I tried to do Sequential Feature Selection on the new dataset. However, after the dataset grew to over 10,000 columns after dummifying, and SFS was taking more than 20 hours to run before I canceled it. Even though SFS failed, there is another method called Lasso that feature selects and sets certain coefficients to zero. Lasso is a penalized linear regression model that works well on its own. However, when we feature select using Lasso and then pass the features where coefficients do not equal zero, we see much better performance from XGBoost, which got the best r^2 score.
The best alpha (lambda) parameter for Lasso is 7. The R^2 score with an alpha of 7 is .931. However, as we will see later in XGBoost. The highest R^2 model of Lasso does not provide the best set of coefficients for XGBoost.
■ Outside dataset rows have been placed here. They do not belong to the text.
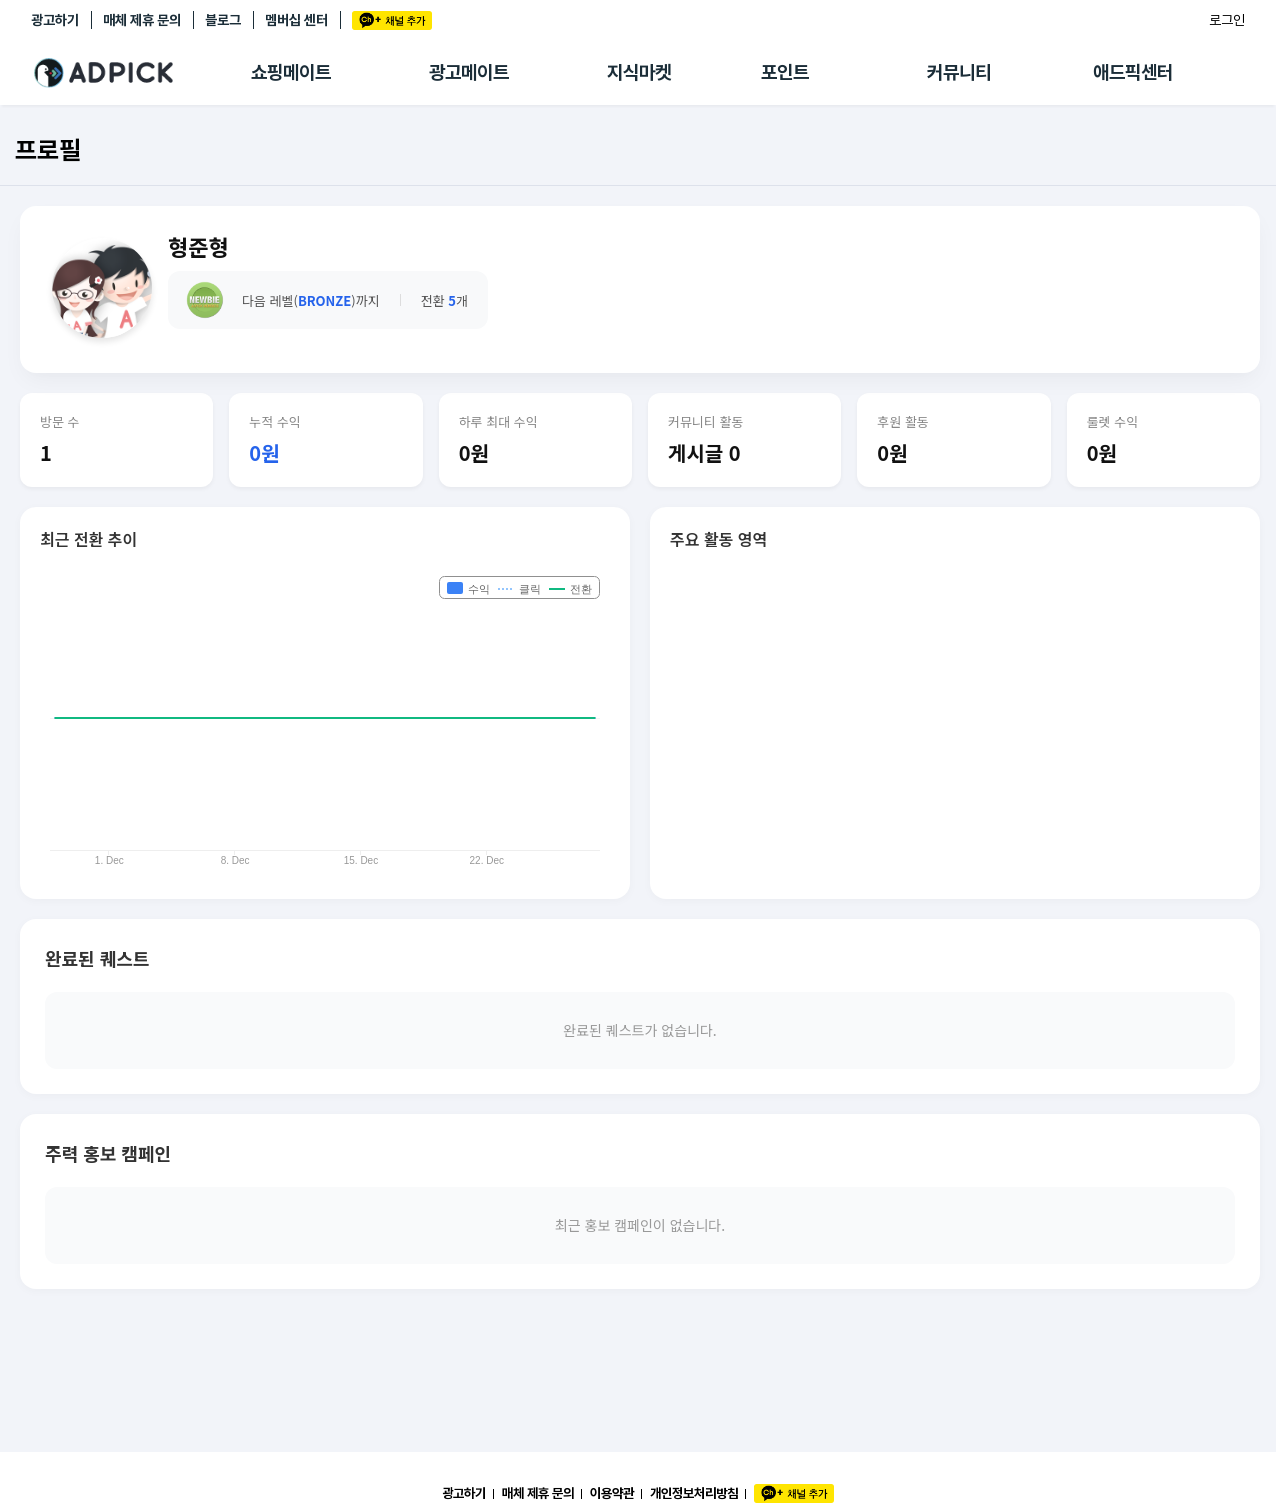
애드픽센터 (1133, 72)
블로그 (223, 20)
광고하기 (55, 20)
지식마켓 (639, 72)
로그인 (1227, 20)
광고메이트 (469, 72)
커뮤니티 (959, 72)
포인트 (785, 72)
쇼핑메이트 (291, 72)
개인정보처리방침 (694, 1493)
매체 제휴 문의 (142, 20)
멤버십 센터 (296, 20)
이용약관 (612, 1493)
The best alpha for ridge regression was 10. Ridge regression for an alpha at 10 got an R^2 of .926, slightly worse than Lasso. Here we see Lasso Vs Ridge for Mean squared error and R^2 score. Notice that Lasso has a lower MSE and therefore higher R^2.
Xgboost Gets an R^2 of .95.This means that it gets $51,614 more accurate per house than the null model which is 29% of the total value of a home and $2,716 more accurate per house than a model that gets an R^2 of .90, which is 1.5% the value of the mean of the dataset which is about $178,000. In order to get the XGBoost score of .95, I had to first parameter select using Lasso and then feed those parameters into XGBoost. Please note that the Lasso with the highest R^2 score was not the best for XGBoost. I had to loop through many Lassos to find the optimal R^2 for XGBoostNext is a predicted vs actual chart. As noted above, we can see that XGBoost fits the model much better than earlier.
Next is a q-q plot of XGboost. We see for the most part that the residuals are on the slant of the line and are a straight line except for at the beginning and ends of the plot, so it is essentially good.
My final graph on Xgboost shows the relationship between Alpha of Lasso and XGBoost R^2 score.
Finally, I would like to take a look at support vector regressors I hyperparameter tune the SVR and get an R^2 score of .913 with the best parameters of C=100, epsilon=.1 and kernel=linear
Here is a look at the graph created by SVR. At first glance the SVR appears to overfit the data. In fact, though, the epsilon is only .1, meaning that there is only a small distance around the hyperplane between the decision boundary.
The final method I tried is tensorflow without feature selection tensorflow on the merged dataset got an R^2 of .92. I then did feature selection using Lasso and then feeding the coefficients not equal to zero to tensorflow, and I got an R^2 of .936, about the same as the original dataset.
The winner of the battle for R^2 is XGBoost with an R^2 score .95.As I stated earlier, the net value of .01 R^2 is about $560 dollars per house, as signified by the Root mean squared Error, and the value of XGBoost over 2nd place which is tensorflow at .936 is about $1,000 per house. For the total dataset, a net value gained of $2,680,000 over tensorflow.
Where to go from here
Things that could be done in the future with more time and computational power including creating fake data using a Generative adversarial network (GAN). Neural networks using GANs have achieved the top score in Image-nets large scale visual recognition challenge, making new fake images to additionally train neural networks on. Imagine an infinite set of data to train on all that passed the discriminator's judgment of what is real and fake data. That could increase the R^2 score of a neural network or XGboost even further.